Mais l’homme s’évertue à poursuivre la sphère
Et du centre s’éloigne un peu plus chaque tour,
Où l’attend le repos dans la calme lumière
De l’amour qui ne trompe pas, l’unique amour.

— Comment rejoindre alors, un centre qui recule ?
— La prière atteint là comme une flèche au cœur.
— Masque de carnaval, plus d’hymnes ridicules !
— Ridicules non pas, hélas pour mon malheur :

Mais Monsieur ne croit pas au Diable ? il est logique
Que Monsieur ne croie pas à la Vierge non plus ;
Moi j’y crois, c’est mon désespoir diabolique.
— Eh donc alors, priez ?

— Prier, je ne puis plus.


L’orgueil d’en bas m’a bu et sa concupiscence.
Quand j’ai crié : Je suis l’égal de Dieu, crié :

Je ne servirai pas ! et ma propre clémence
Dans mon intelligence en deuil m’a foudroyé.

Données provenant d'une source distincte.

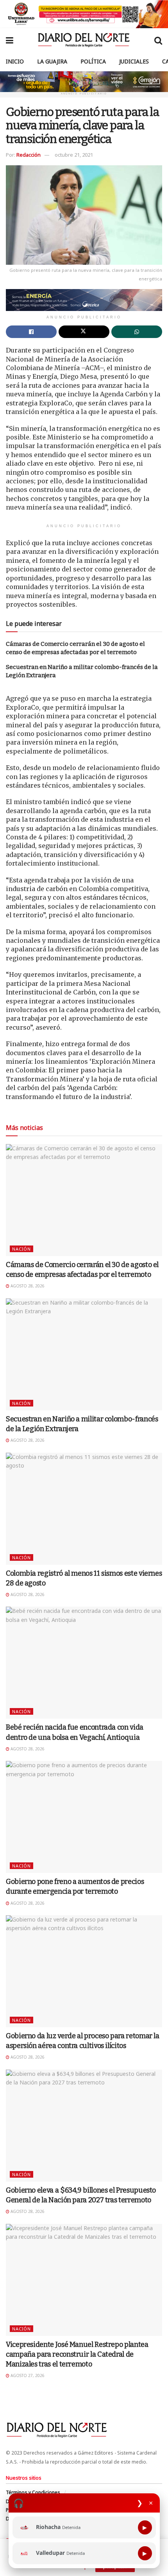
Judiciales (134, 61)
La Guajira (52, 61)
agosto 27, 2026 (27, 2375)
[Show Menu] (9, 40)
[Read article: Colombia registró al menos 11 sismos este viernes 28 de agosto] (84, 1509)
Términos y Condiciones (33, 2492)
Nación (21, 1249)
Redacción (28, 154)
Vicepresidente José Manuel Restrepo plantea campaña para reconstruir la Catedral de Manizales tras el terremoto (77, 2354)
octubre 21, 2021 (74, 154)
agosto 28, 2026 (27, 1286)
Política (93, 61)
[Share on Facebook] (31, 331)
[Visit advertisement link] (84, 14)
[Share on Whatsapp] (136, 331)
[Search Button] (158, 40)
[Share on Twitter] (84, 331)
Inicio (15, 61)
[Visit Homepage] (84, 40)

Oh, risée sombre où vont s’effondre nos ruées !
Ma frénésie embrassa le vide béant,
Mes deux bras se sont refermés sur des nuées,
Ma semence avait ensemencé le néant.

Ridicule vaincu j’ai roulé par l’espace,
M accrochant aux nuées et passant au travers :
L’Autre entr’ouvrait sa main ! et depuis lors, je passe.
Emporté par l’orbe effaré des univers.

Et j’agonise et ne peux pas mourir ; pauvre être.
Dieu tronqué, dans l’abîme atone, fade et noir.
Je tourne, sans pouvoir m’absoudre et disparaître.
Le dernier cercle du suprême désespoir !

— Sombre histoire ! elle me fut tant de fois contée.
Et de tant de façons et depuis si longtemps.
Qu’il me semble (et peut-être est-ce la vérité !)
Que c’est déjà ma propre histoire que j’entends.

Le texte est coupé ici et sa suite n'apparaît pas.